Needed from the data below: every line from the one with "Expand the 审核策略 tree node" up to and including the one with "Refresh the explorer", repeated exactly and with nothing else.

=====

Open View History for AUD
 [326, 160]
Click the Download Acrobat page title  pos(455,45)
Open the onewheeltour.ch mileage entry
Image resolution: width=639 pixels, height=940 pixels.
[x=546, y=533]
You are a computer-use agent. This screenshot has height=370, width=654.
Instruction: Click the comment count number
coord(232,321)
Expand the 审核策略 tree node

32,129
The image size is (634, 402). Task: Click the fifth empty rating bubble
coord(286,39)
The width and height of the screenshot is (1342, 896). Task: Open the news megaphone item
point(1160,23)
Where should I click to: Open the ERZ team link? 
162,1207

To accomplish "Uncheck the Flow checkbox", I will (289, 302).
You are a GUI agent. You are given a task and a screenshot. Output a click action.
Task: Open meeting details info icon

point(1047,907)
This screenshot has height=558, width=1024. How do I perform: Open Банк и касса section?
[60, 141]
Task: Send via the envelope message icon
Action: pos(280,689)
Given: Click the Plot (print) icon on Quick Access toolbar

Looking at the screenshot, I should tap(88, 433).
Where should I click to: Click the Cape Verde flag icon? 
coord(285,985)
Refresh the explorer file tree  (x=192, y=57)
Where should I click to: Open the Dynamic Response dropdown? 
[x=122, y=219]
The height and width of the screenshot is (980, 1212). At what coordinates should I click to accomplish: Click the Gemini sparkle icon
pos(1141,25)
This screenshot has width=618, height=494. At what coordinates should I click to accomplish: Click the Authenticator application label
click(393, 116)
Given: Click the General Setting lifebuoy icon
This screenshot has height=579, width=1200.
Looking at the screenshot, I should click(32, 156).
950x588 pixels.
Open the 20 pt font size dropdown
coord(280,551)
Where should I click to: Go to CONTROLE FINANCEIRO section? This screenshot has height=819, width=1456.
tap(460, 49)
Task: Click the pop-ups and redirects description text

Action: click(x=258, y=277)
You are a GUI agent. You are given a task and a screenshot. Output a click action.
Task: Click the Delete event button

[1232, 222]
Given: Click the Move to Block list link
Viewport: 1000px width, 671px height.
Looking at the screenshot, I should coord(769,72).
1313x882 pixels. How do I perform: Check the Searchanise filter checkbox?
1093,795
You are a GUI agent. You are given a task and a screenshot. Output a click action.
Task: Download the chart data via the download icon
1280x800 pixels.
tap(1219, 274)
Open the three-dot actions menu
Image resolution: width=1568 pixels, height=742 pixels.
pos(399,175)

=====

> **Response area**:
Expand the 审核策略 tree node

32,129
The image size is (634, 402). Task: Click the fifth empty rating bubble
coord(286,39)
The width and height of the screenshot is (1342, 896). Task: Open the news megaphone item
point(1160,23)
Where should I click to: Open the ERZ team link? 
162,1207

To accomplish "Uncheck the Flow checkbox", I will (289, 302).
You are a GUI agent. You are given a task and a screenshot. Output a click action.
Task: Open meeting details info icon

point(1047,907)
This screenshot has height=558, width=1024. How do I perform: Open Банк и касса section?
[60, 141]
Task: Send via the envelope message icon
Action: pos(280,689)
Given: Click the Plot (print) icon on Quick Access toolbar

Looking at the screenshot, I should tap(88, 433).
Where should I click to: Click the Cape Verde flag icon? 
coord(285,985)
Refresh the explorer file tree  (x=192, y=57)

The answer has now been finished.